Problem to solve:
Please reproduce word for word the section of the logo redesign account starting with "old Chamber logo" and going on through "not be used.".

Excerpt to read:
I was contacted to become part of a task force to re-design a Chamber of Commerce logo for Greater Salem, New Hampshire which consists of towns named Atkinson, Hampstead, Pelham, Salem and Windham and over 250 members. They felt the current logo was outdated and the subsidiary town names were lost when the logo was reproduced on small things like cards, pens and mugs. Generally, the circle of town names only showed up on big banners and signs. I actually had no idea I would be doing the logo design as there were four designers already involved, and I thought I was there for input only. We convened and realized the logo needed a more progressive, modern look while still staying conservative. They still wanted the five towns represented, but the names of the towns didn't necessarily need to be in the design.

Before:

old Chamber logo for Salem, New Hampshire

 

Solution:

All five designers and the Executive Director handed in design ideas. Seven designs were selected as the best possible solutions, of which three were my own designs. Ultimately, one of my designs was chosen. YIPPEE!!! They liked the five pillars as an abstract representation of the towns, and the names didn't have to be included, however, we did a few versions with the names in the logo as well. They were psyched. I had explained that we could put together a "Graphic Standards" manual for acceptable ways to use the logos in color, without, with towns, without, etc. They never had one for the old logo and were happy to see that it could be put on paper so whenever they were sending the artwork out for someone to use, the end user would know exactly how the new logo should and should not be used.

Design Rationale (background research of market, audience, competition, etc.): The audience is fairly conservative and business oriented. I didn't want to go with anything like a retro font, or too scripty. It needed to portray a professional clean look and should be easy to reproduce. The competition had some local town elements in their logos and some state elements. Because this chamber had encompassed five towns there wasn't one industry from one town we could use. The logo needed to be somewhat abstract.

Concept development: My computer system was down for four days which left me alone with a sketch pad. I took the five towns and listed them at the top and thought, "How can I represent them and not actually put their names or use an industry from one town, excluding the others?" One of the ideas they liked was a weathervane with North / South / East / West represented as SPWHA (Salem, Pelham, Windham, Hampstead, and Atkinson), but they truly felt the pillars represented strength, progression, networking and many other business positives.

Data lines:
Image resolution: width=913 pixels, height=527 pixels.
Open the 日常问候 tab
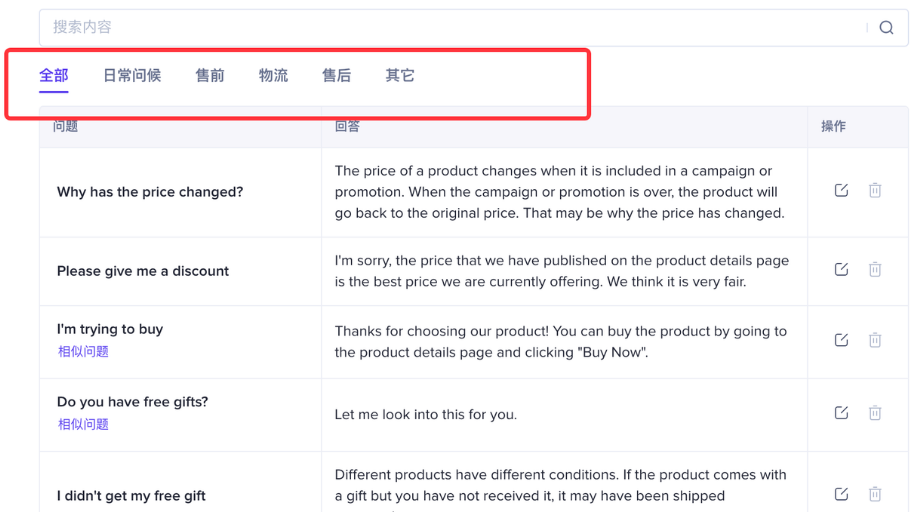coord(132,76)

Full answer:
old Chamber logo for Salem, New Hampshire

 

Solution:

All five designers and the Executive Director handed in design ideas. Seven designs were selected as the best possible solutions, of which three were my own designs. Ultimately, one of my designs was chosen. YIPPEE!!! They liked the five pillars as an abstract representation of the towns, and the names didn't have to be included, however, we did a few versions with the names in the logo as well. They were psyched. I had explained that we could put together a "Graphic Standards" manual for acceptable ways to use the logos in color, without, with towns, without, etc. They never had one for the old logo and were happy to see that it could be put on paper so whenever they were sending the artwork out for someone to use, the end user would know exactly how the new logo should and should not be used.